Je sais bien qu’il y a en Bade, en Hesse, en Wurtemberg, en Bavière, des habitudes qui ne se perdront pas du jour au lendemain. Son altesse ou sa majesté y a gardé des fidèles parmi les bonnes âmes. Ceux qui trouvent un peu lourdes les charges de l’empire peuvent bien regretter tout bas le bon vieux temps. Chacune de ces principautés a d’ailleurs son petit parlement, qui se croit nécessaire. L’auteur de l’Allemagne actuelle par le des velléités d’opposition qu’on y rencontre : « On y sourit volontiers, dit-il, lorsque quelque orateur donne, sans avoir l’air d’y toucher, un coup de patte à la Prusse; » mais cette opposition est aussi impuissante que celle des souverains ; elle ne forme point un parti contre l’empire. Personne n’a eu l’idée de solliciter un mandat au Reichstag pour demander la suppression du Reichstag. Bref, il subsiste encore et il subsistera longtemps des différences provinciales ; le tempérament germanique résistera toujours à une action trop forte d’un pouvoir central, mais il n’y a plus de place désormais en Allemagne pour de véritables états allemands.

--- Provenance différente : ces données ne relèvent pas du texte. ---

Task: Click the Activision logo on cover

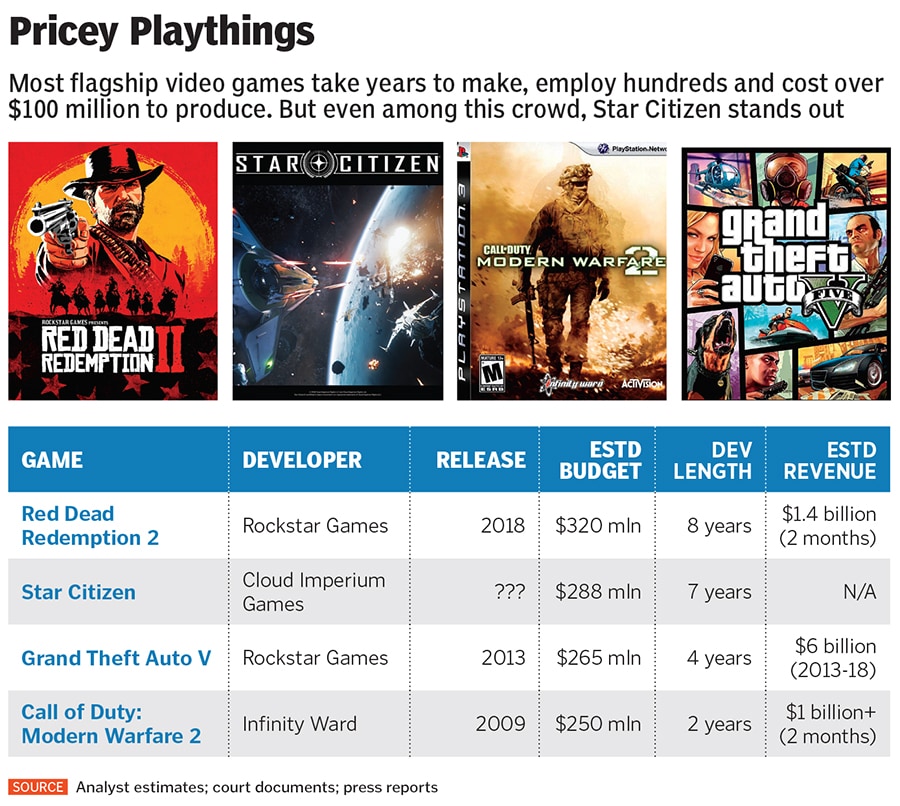Action: click(x=641, y=383)
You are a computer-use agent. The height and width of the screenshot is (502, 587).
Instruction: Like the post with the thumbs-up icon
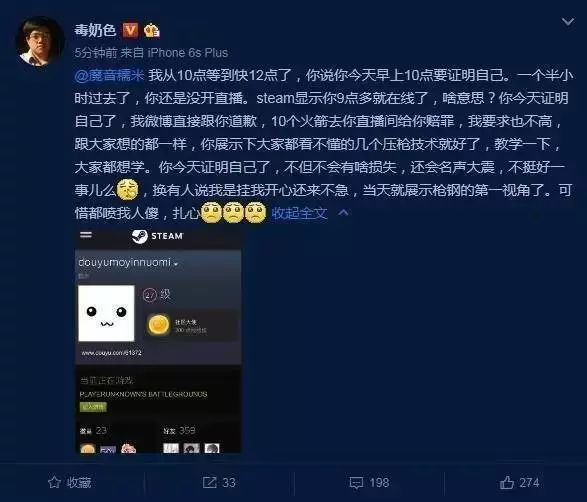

Reste, pour expliquer la mauvaise humeur à l’égard de l’empire, l’antipathie insurmontable que tout homme ne au sud du Mein éprouverait pour son compatriote du nord. Il y aurait deux Allemagnes inconciliables; toute l’histoire attesterait qu’elles ne peuvent s’entendre. Les savans en effet invoquent le souvenir d’Arminius l’homme du nord, guerroyant contre Marbod l’homme du midi, au risque de livrer à Rome la Germanie divisée, et cet exemple n’est que le premier d’une série qui se poursuit jusqu’à nos jours.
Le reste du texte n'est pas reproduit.